### [PAGE EXCERPT]
Casey Leedom May 28, 2015, 10:35 p.m. UTC | #1
| From: Casey Leedom [leedom@chelsio.com]
| Sent: Thursday, May 07, 2015 4:31 PM
| 
| | From: Bjorn Helgaas [bhelgaas@google.com]
| | Sent: Thursday, May 07, 2015 4:04 PM
| |
| | There are a lot of fixups in drivers/pci/quirks.c.  For things that have to
| | be worked around either before a driver claims the device or if there is no
| | driver at all, the fixup *has* to go in drivers/pci/quirks.c
| |
| | But for things like this, where the problem can only occur after a driver
| | claims the device, I think it makes more sense to put the fixup in the
| | driver itself.  The only wrinkle here is that the fixup has to be done on a
| | separate device, not the device claimed by the driver.  But I think it
| | probably still makes sense to put this fixup in the driver.
| ...
|   One complication to doing this in cxgb4 is that it attaches to Physical
| Function 4 of our T5 chip.  Meanwhile, a completely separate storage
| driver, csiostor, connections to PF5 and PF6 and there's no
| requirement at all that cxgb4 be loaded.  So if we go down the road of
| putting the fixup code in the cxgb4 driver, we'll also need to duplicate
| that code in the csiostor driver.

  I never heard back on this issue of needing to put the Root Complex "fixup" code in two different drivers -- cxgb4 and csiostor -- if we don't go down the path of using a PCI Quirk.  I'm happy doing either and have verified both solutions locally.  I'd just like to get a judgement call on this.

  It comes down to adding ~30 lines to

    drivers/net/eththernet/chelsio/cxgb4/cxgb4_main.c
    drivers/scsi/csiostor/csio_init.c

or ~30 lines to

    drivers/pci/quirks.c

| | Can you include a pointer to the relevant part of the spec?

### [RECORDS SUPPLIED]
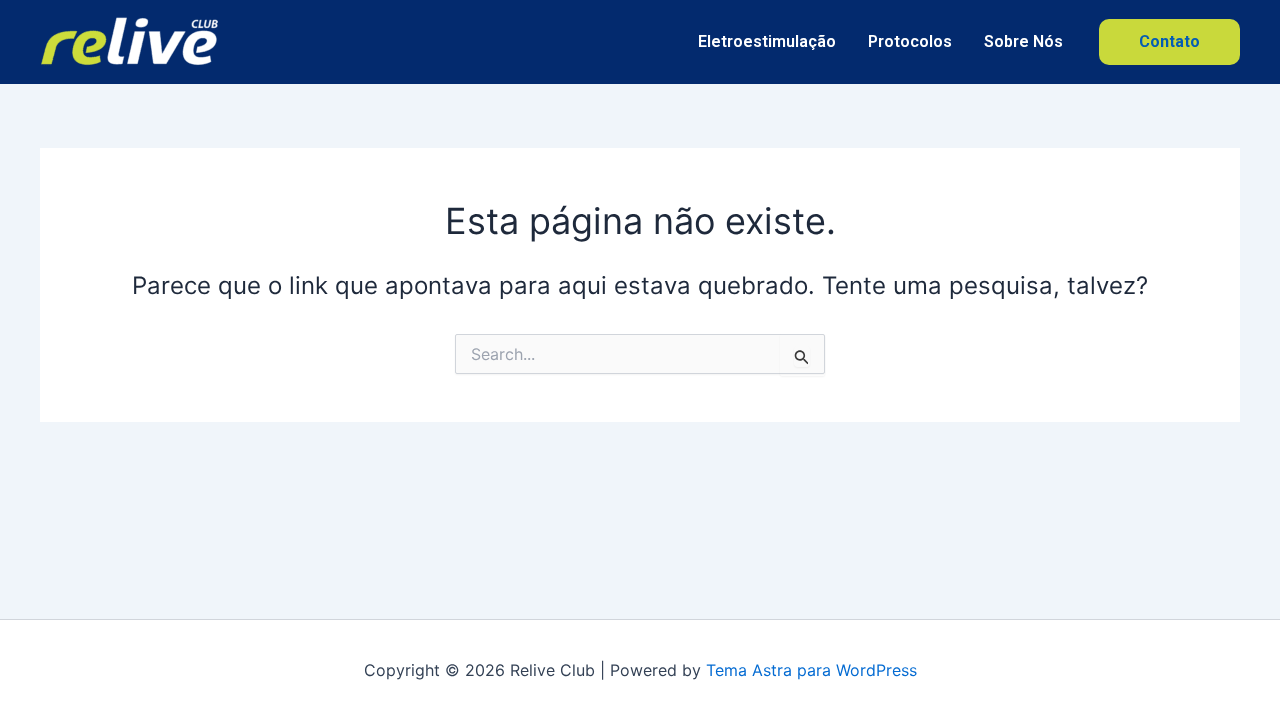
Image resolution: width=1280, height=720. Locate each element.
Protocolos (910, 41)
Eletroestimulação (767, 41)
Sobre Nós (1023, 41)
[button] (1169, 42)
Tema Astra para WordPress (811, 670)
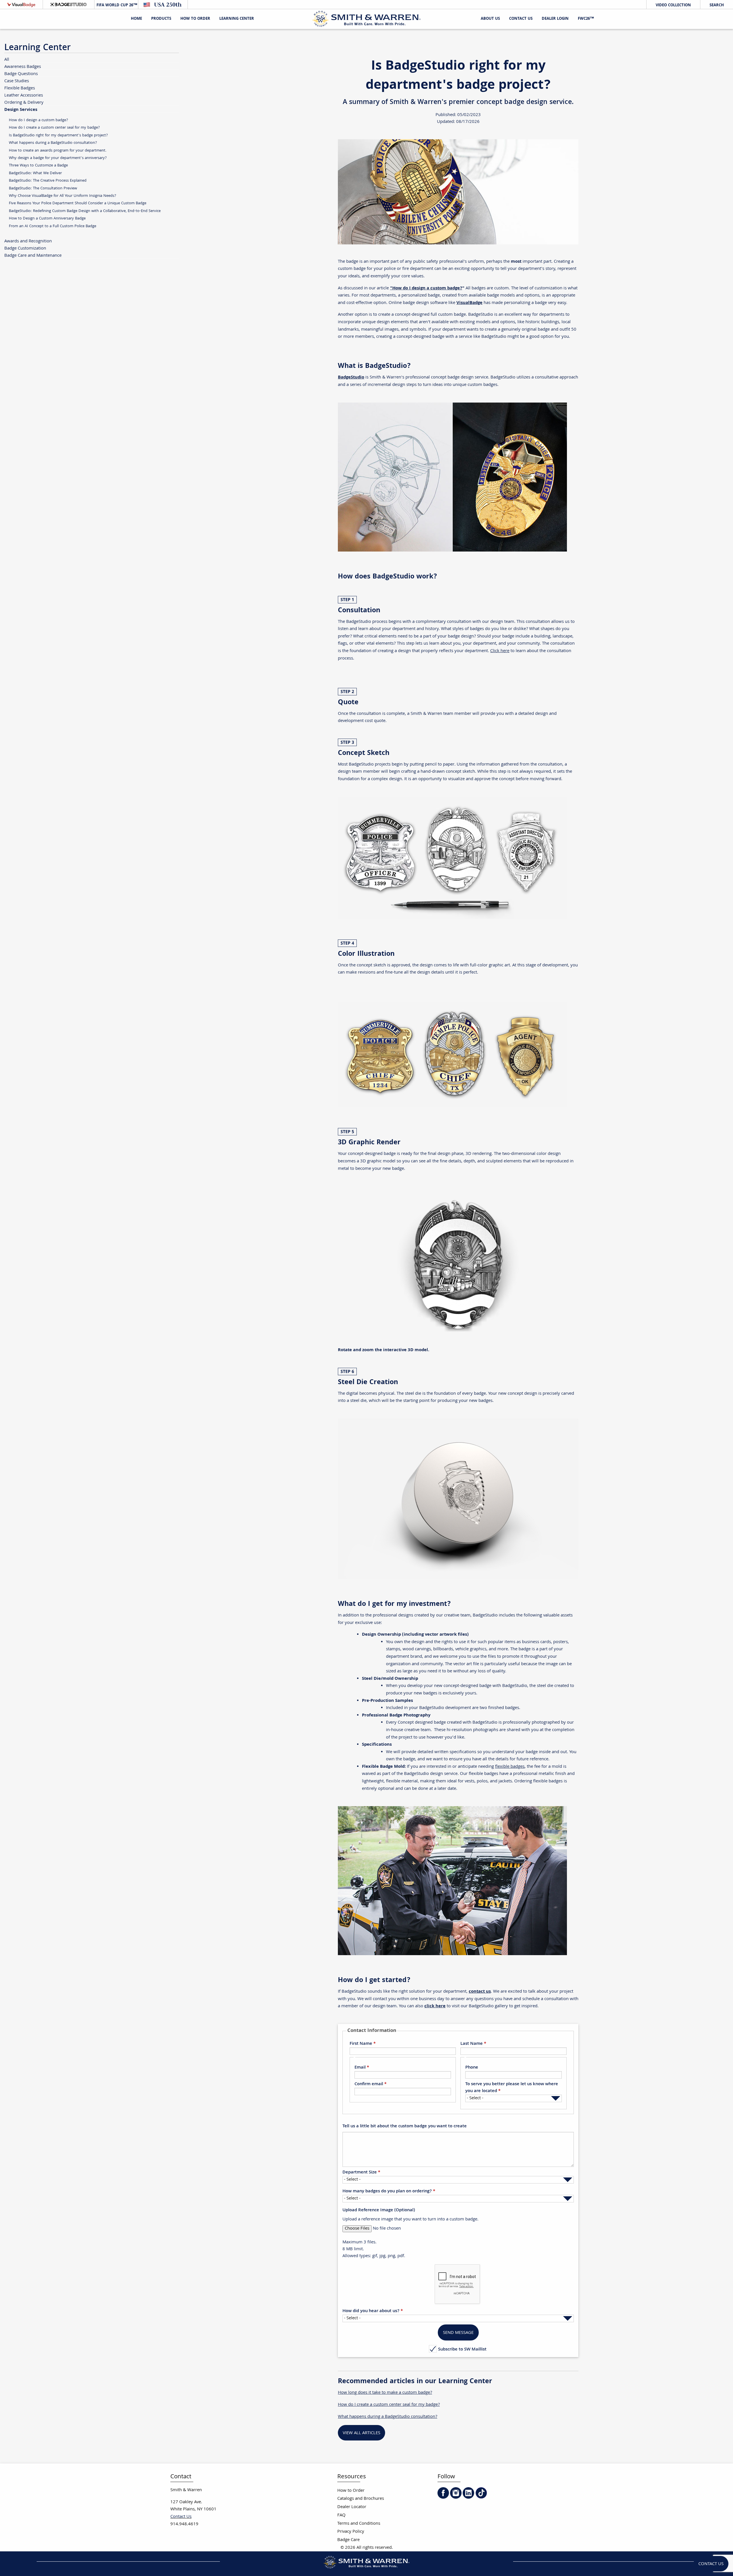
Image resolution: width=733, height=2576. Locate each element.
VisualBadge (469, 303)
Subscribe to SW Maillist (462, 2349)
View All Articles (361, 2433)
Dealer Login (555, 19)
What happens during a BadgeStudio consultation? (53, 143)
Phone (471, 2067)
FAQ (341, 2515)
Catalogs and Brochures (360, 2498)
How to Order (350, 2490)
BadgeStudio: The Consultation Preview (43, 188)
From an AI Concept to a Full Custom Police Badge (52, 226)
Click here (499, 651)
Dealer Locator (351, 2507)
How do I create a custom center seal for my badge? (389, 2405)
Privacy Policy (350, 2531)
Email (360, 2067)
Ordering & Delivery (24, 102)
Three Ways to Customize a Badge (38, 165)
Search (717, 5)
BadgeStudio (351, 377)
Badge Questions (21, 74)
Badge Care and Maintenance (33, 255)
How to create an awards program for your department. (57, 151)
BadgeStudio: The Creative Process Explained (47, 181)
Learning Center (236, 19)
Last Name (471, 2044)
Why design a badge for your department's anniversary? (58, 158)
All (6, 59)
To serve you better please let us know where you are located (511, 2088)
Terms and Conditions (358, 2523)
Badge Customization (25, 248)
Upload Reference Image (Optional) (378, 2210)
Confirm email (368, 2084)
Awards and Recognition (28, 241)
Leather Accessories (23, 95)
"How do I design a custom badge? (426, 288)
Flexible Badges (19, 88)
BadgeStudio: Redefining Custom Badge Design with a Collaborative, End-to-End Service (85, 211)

### [THE TASKS]
A) Can you rewrite the paragraph in the PCI quirk thread that begins "I never heard back on this issue" more briefly while keeping its main facts?
B) Print the PCI quirk thread verbatim from "I never heard" to "call on this.".
C) Would you go on with the PCI quirk thread from its last line?

### [EXERCISE ANSWERS]
A) The writer never got a reply on whether the Root Complex fixup code would have to go into two drivers, cxgb4 and csiostor, if a PCI Quirk isn't used. The writer has verified both solutions locally, is happy with either, and wants a judgement call.

B)
I never heard back on this issue of needing to put the Root Complex "fixup" code in two different drivers -- cxgb4 and csiostor -- if we don't go down the path of using a PCI Quirk.  I'm happy doing either and have verified both solutions locally.  I'd just like to get a judgement call on this.

C)
| 
|   Sure:
| 
|     2.2.9. Completion Rules
|     ...
|     Completion headers must supply the same values for
|     the Attribute as were supplied in the 20 header of
|     the corresponding Request, except as explicitly
|     allowed when IDO is used (see Section 2.2.6.4).
|     ...
|     2.3.2. Completion Handling Rules
|     ...
|     If a received Completion matches the Transaction ID
|     of an outstanding Request, but in some other way
|     does not match the corresponding Request (e.g., a
|     problem with Attributes, Traffic Class, Byte Count,
|     Lower Address, etc), it is strongly recommended for
|     the Receiver to handle the Completion as a Malformed
|     TLP. However, if the Completion is otherwise properly
|     formed, it is permitted[22] for the Receiver to
|     handle the Completion as an Unexpected Completion.

| | Can you use pci_upstream_bridge() here?  There are a couple places where we
| | want to find the Root Port, so we might factor that out someday.  It'll be
| | easier to find all those places if they use with pci_upstream_bridge().
| 
| It looks like pci_upstream_bridge() just traverses one like upstream toward the
| Root Complex?  Or am I misunderstanding that function?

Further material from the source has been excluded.